By reading /sys/cmd, every process learns how many nodes are in the cluster, what streams exist, who has joined, who has disconnected. To talk to the system, you authenticate at a gateway and append a message to /sys/cmd. Every process sees it, every process interprets it. In Linux everything is a file. In X2, everything is a stream: append-only, 2⁶⁴ messages, and that's it.
Interviewer: So if a node restarts, does it have to replay the whole history?
Alexei: There is a snapshot mechanism. You read a different stream that contains "continue from here." But let's skip it, it conceptually pollutes the description. The startup problem is solved, but every node doesn't replay the history of the universe. It replays what matters to it. Snapshots are how we shrink a trillion records down to a million. Conceptually we can describe the system without them.

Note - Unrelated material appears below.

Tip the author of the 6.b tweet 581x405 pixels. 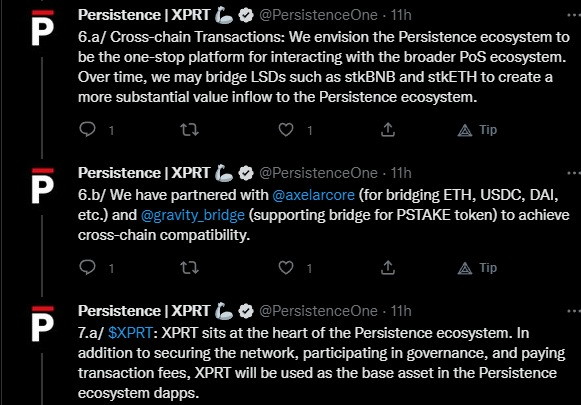point(477,268)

The point is: you control the system using the single operation present in it, streaming. You write to a stream, and your modules see those messages. Modules are themselves producers and consumers. All the way down. Self-similar.
To handle external producers and consumers, we essentially add more internal producers and consumers. Which means the hottest, most loaded part of the program had better be very fast. Dogfooding. You can't take a shortcut on the path that serves your own internals. Speeds are on the order of microseconds. We currently support three communication methods: InfiniBand, Ethernet multicast, and Ethernet unicast.
Interviewer: Kafka's good thing is throughput by parallelism, many producers and consumers in parallel. With single-threaded processes, how do you absorb load?
Alexei: First, single-threaded, but many of them. Many means many resources. But let's compare directly. First, how Kafka works.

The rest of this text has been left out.